UPLC-MS/MS analysis of flavones from plants and enzyme reaction products

For analysis of flavone compounds from plant materials, leaves or flowers were harvested and lyophilized before extracting with methanol⁵². For acid hydrolysis, samples were treated an equal volume of 1 M HCl⁵³. Analyses were performed using an ACQUITY ultra performance liquid chromatography system (UPLC I-class, Waters, USA) with an ACQUITY UPLC HSS C18 column (1.7 μm, 100 × 2.1 mm i. d.; Waters); the flow rate was 0.4 mL/min and operated at 35 °C. The mobile phase consisted of water: formic acid (999:1, v/v; eluent A) and acetonitrile (eluent B). 1 μL of the sample extract was injected, and the elution program was 0 min, 5% B; 6 min, 45% B; 7 min, 90% B, and isocratic with 5% B (7.1–10 min). Absorbance values at 350 nm by a UV detector were used for the quantification of flavones and luteolin was used as the standard. All samples were analyzed in triplicate.
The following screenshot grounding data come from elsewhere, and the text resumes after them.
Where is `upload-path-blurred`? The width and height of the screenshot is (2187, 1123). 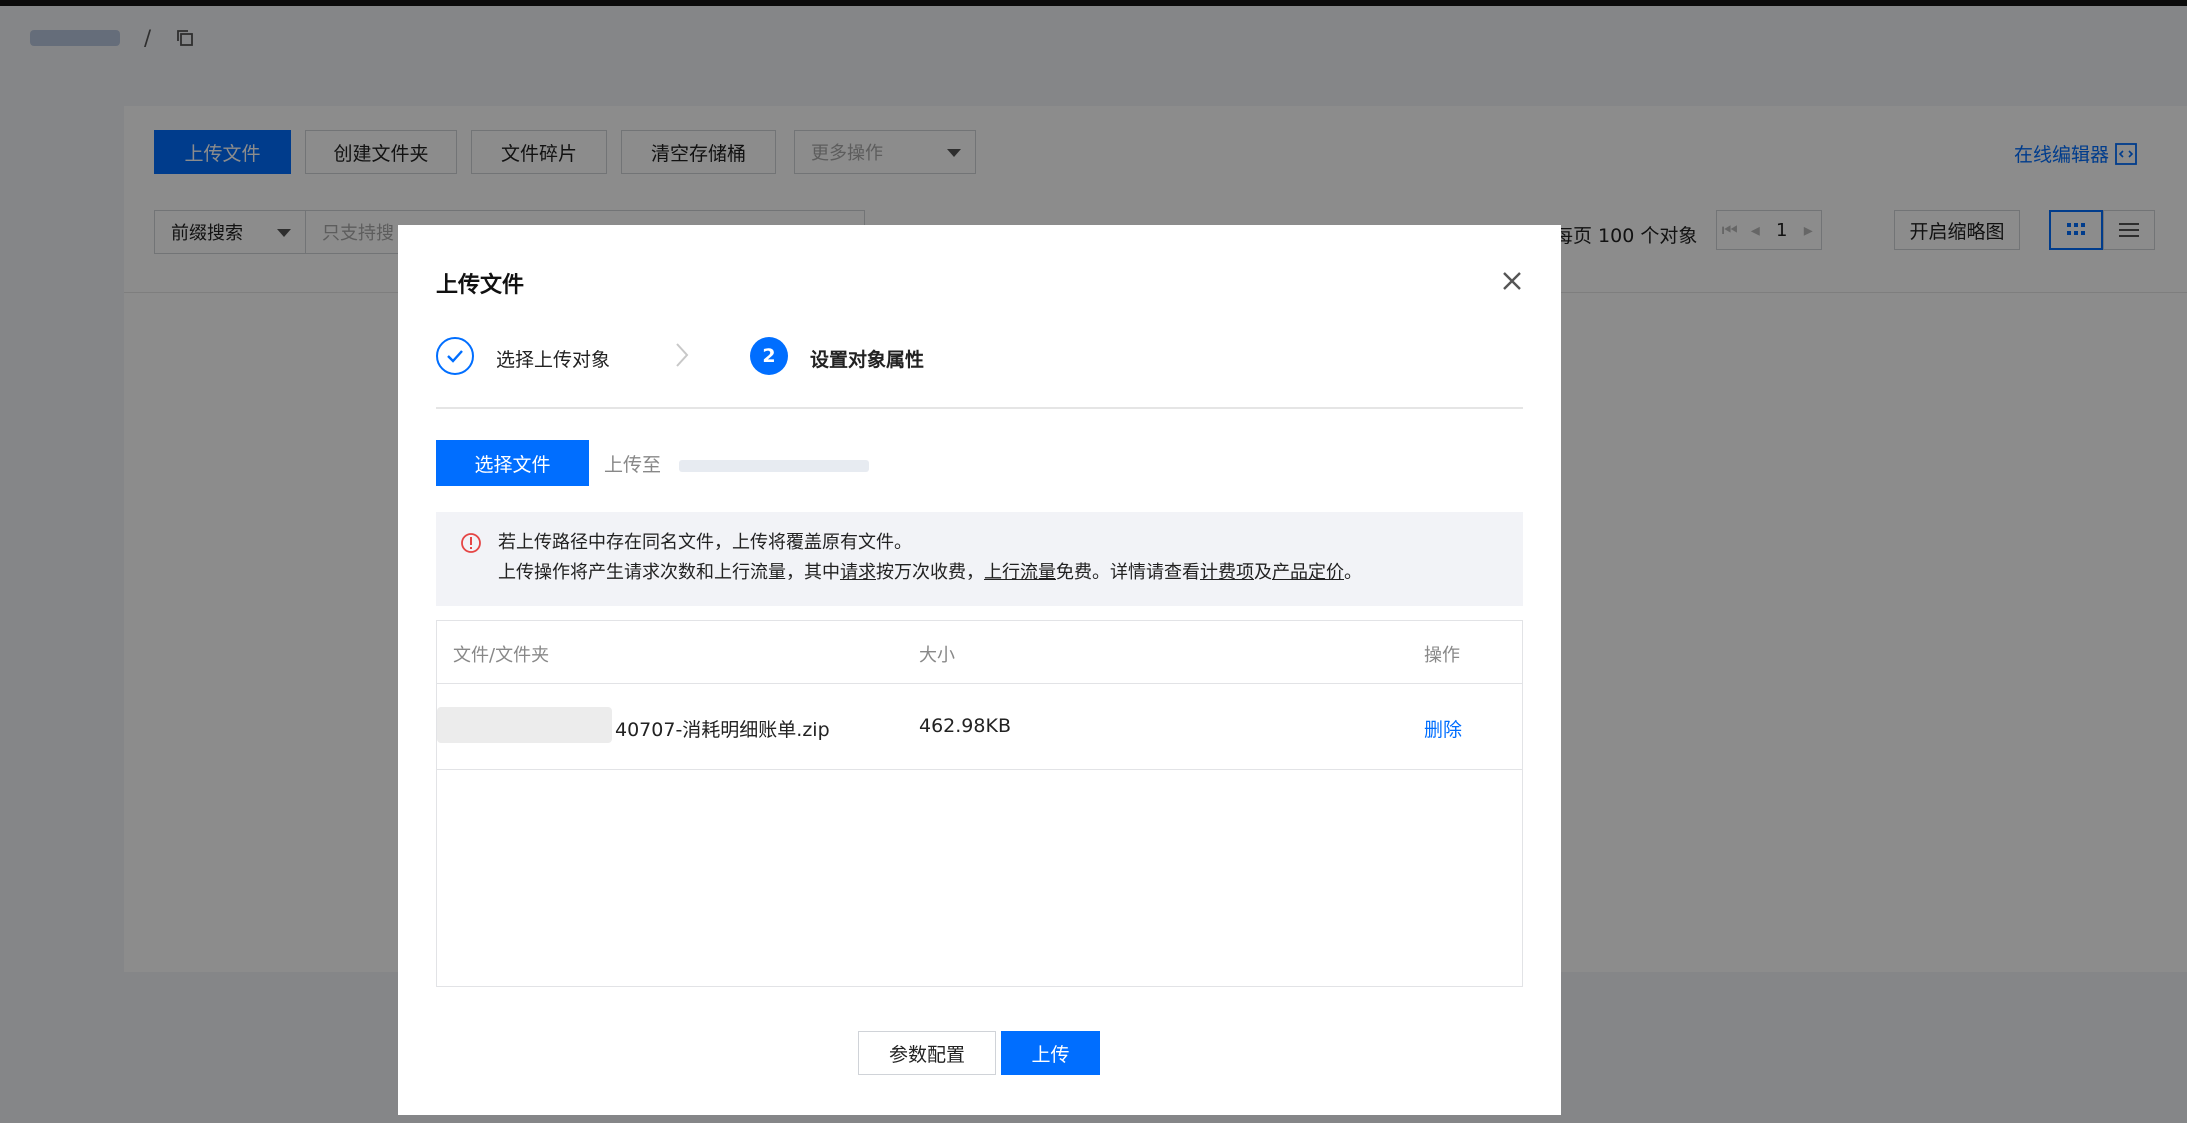 upload-path-blurred is located at coordinates (774, 466).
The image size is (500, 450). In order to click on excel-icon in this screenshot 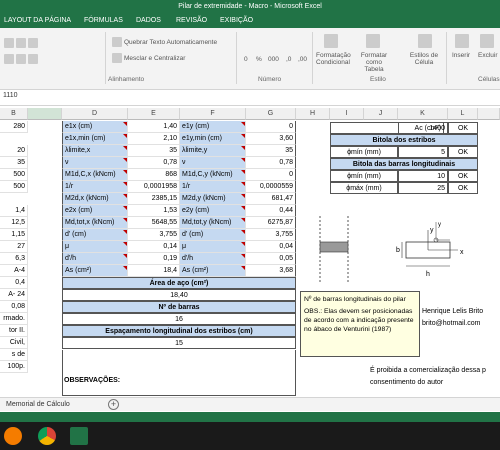, I will do `click(79, 436)`.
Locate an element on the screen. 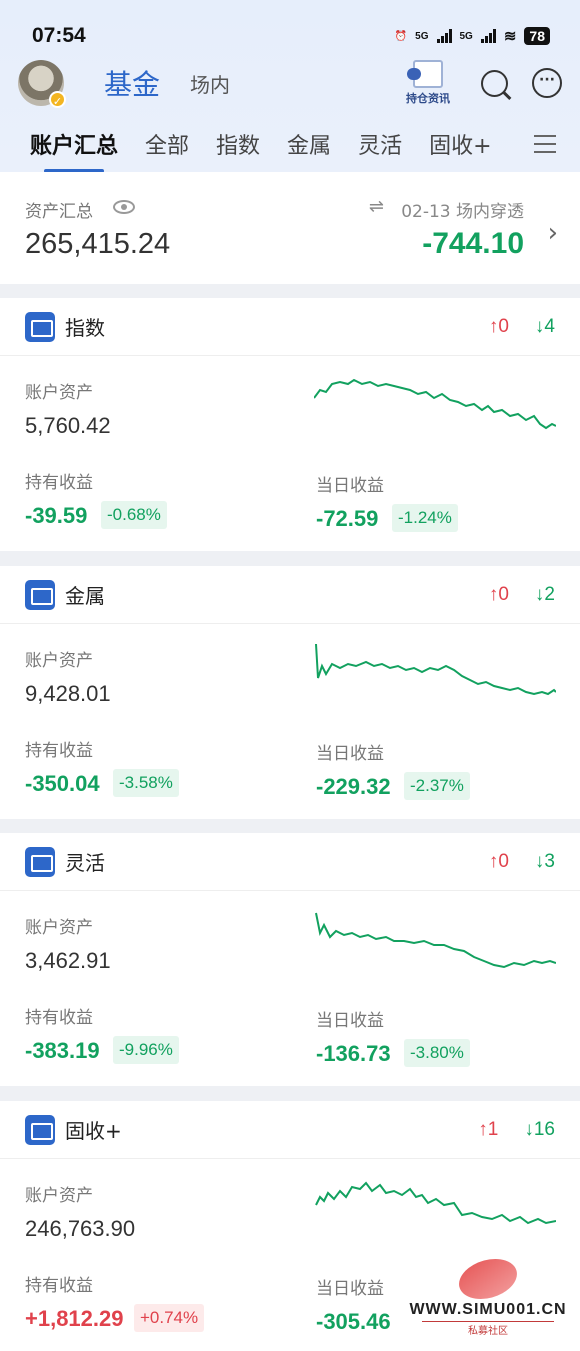 This screenshot has width=580, height=1351. holding-pct-badge: -0.68% is located at coordinates (134, 515).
To confirm the products of plant metabolites and the enzyme reactions, samples were analyzed via LC-MS/MS analysis. The UPLC separation conditions were the same as those described above. The ESI-MS/MS analysis performed using a Xevo TQ-MS mass spectrometer (Waters). The compounds were acquired in both positive-ion (PI) and negative-ion (NI) mode. The detection conditions were as follows: desolvation temperature: 400 °C; desolvation gas (N₂) rate, 800 L/h; cone gas flow, 50 L/h; cone voltage and capillary voltage were 30 V and 3 kV, respectively, for PI, and −60 V and 2 kV, respectively, for NI. Mass spectra were recorded across an m/z range of 100–1000, and MassLynx version 4.1 was used for system control and data processing.